Giovedì 3 febbraio 2005

AGGIORNATA LA MISURA FISSA DEI TRIBUTI INDIRETTI

a cura di: AteneoWeb S.r.l.
In Gazzetta il decreto legge n. 7 con i nuovi importi. Per registro e ipocatastali da ieri si pagano 168 euro. A cura di Fiscooggi.
L'articolo 1, comma 300, della legge finanziaria n. 311 del 2004, aveva previsto l'aggiornamento degli importi in misura fissa relativi alle imposte di registro, bollo, ipotecarie e catastali, nonché alle tasse di concessione governativa, alle tasse ipotecarie e ai tributi speciali catastali.
La disposizione, in sostanza, era una delega che stabiliva il quadro di riferimento entro il quale il ministero dell'Economia e delle Finanze avrebbe dovuto definire gli aggiornamenti di cui sopra tramite proprio decreto.

In un secondo momento, è intervenuto il decreto legge 31 gennaio 2005, n. 7, che, all'articolo 7, ha modificato il comma 300 sopra citato, stabilendo l'aggiornamento dei tributi indicati tramite varie tabelle allegate al provvedimento (Gazzetta Ufficiale n. 24 del 31 gennaio 2005).

A prescindere dallo strumento giuridico posto in essere, i principi direttivi fissati dal citato comma 300 possono essere così riassunti:

  • i nuovi importi riguardano solo le misure fisse (rimangono escluse le aliquote che, per gli stessi tributi, sono applicabili in misura proporzionale)
  • l'aggiornamento previsto deve tener conto anche dell'aumento dei prezzi al consumo risultante dagli indici Istat per le famiglie degli operai e degli impiegati
  • le nuove misure fisse devono comunque assicurare complessivamente un maggior gettito annuo pari a 1.120 milioni di euro per il 2005 e 2006 e 1.320 milioni di euro a decorrere dal 2007.

Riveste particolare interesse il collegamento, operato dalla norma di delega, tra i nuovi importi e l'esigenza di semplificazione e di integrazioni innovative connesse all'attivazione di servizi telematici a valore aggiunto.
Ciò ha permesso di ridefinire le tariffe esistenti in ragione dei servizi on line già attivi o di quelli in via d'attivazione in ordine agli adempimenti fiscali e alle formalità quali, ad esempio, la registrazione degli atti, la presentazione delle dichiarazioni di successione, le trascrizioni e le volture catastali.

Va evidenziato che l'ultimo aumento dei tributi in misura fissa risaliva al 1996.
Le imposte fisse di registro, ipotecaria e catastale che, prima del decreto legge n. 7/2005, ammontavano ciascuna a 129,11 euro, erano state, infatti, aumentate l'ultima volta nel giugno del 1996 dall'articolo 10, comma 6, del decreto legge 20 giugno 1996, n. 323, convertito con modificazioni dalla legge 8 agosto 1996.
Queste imposte che si applicano, ad esempio, sui trasferimenti immobiliari sottoposti a Iva (acquisto da società del settore edile), oppure, limitatamente alle imposte ipotecaria e catastale, sulle successioni di immobili, sono state portate a 168 euro, con decorrenza dal 1° febbraio 2005.

Soggetti al nuovo importo dell'imposta di registro in misura fissa sono anche i trasferimenti immobiliari a favore di Stato, Regioni, Province, Comuni e Comunità montane, e i trasferimenti immobiliari a favore delle Onlus.

Di particolare rilievo l'applicazione dei nuovi importi nei casi di compravendita immobiliare di una "prima casa" soggetta a Iva (dall'impresa costruttrice al privato).

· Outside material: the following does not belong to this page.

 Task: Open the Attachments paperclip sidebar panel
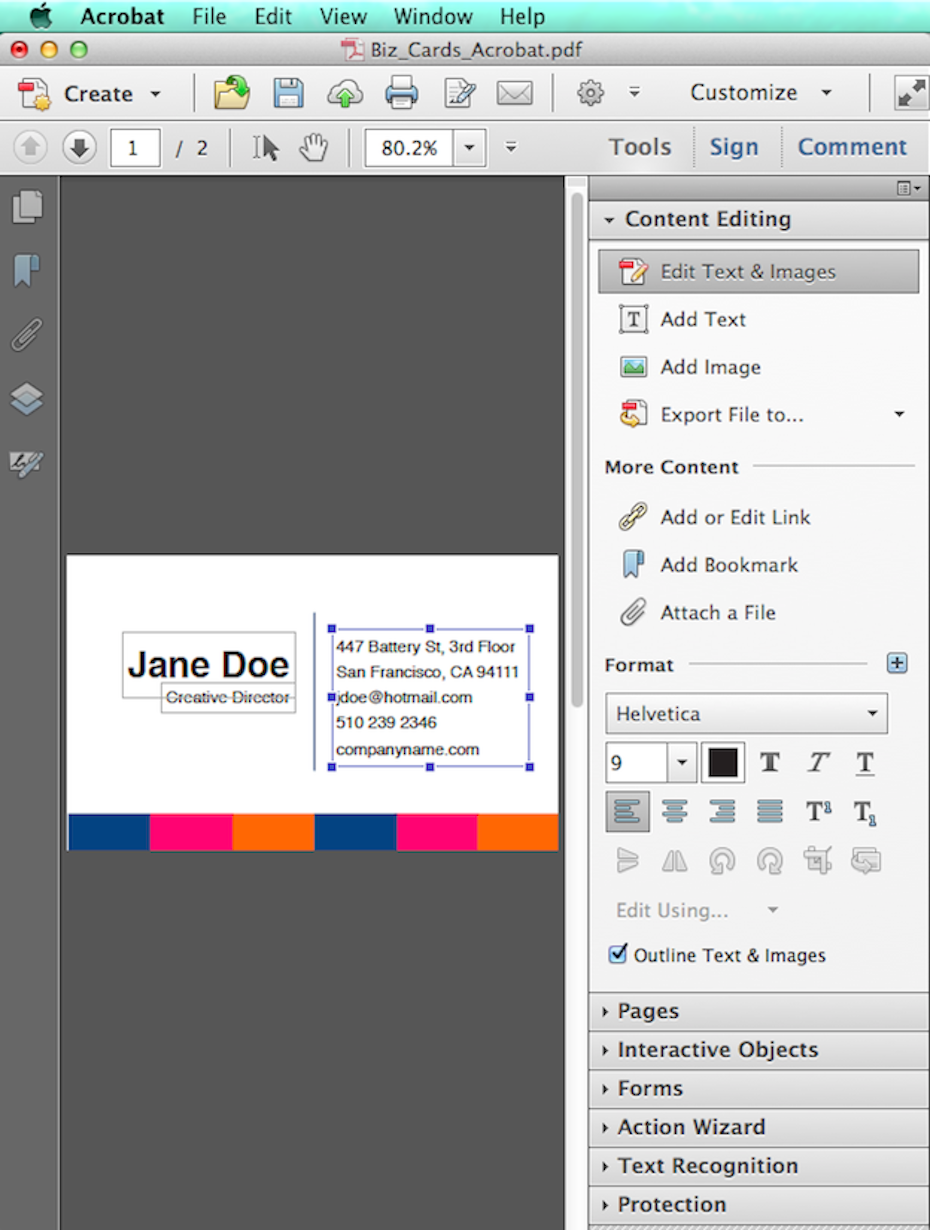pyautogui.click(x=27, y=335)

Al vecchio importo di 387,33 euro (registro, ipotecaria e catastale nella misura fissa di 129,11 ciascuna) si sostituisce quello nuovo di 504 euro (168 x 3).

In materia di concessioni governative, la tariffa che stabilisce gli importi delle relative tasse è stata sostituita l'ultima volta dal decreto ministeriale 28 dicembre 1995, con effetto dal 1° gennaio 1996. Il campo d'applicazione di queste tasse è piuttosto vario e riguarda, ad esempio, il rilascio delle licenze di porto d'armi, le domande e concessioni di brevetti.

Le tasse ipotecarie e i tributi speciali catastali sono i diritti che vengono riscossi direttamente dagli uffici del Territorio a fronte di servizi resi, ad esempio trascrizioni, visure e volture catastali. Queste ultime passano da 25,82 a 35 euro. In questo caso, è rilevante il giorno in cui la formalità viene espletata e non la data presente sull'atto.

Infine, va segnalato che a giugno dovrebbero entrare in funzione le procedure telematiche anche per i bolli, semplificando in tal modo gli adempimenti dei contribuenti.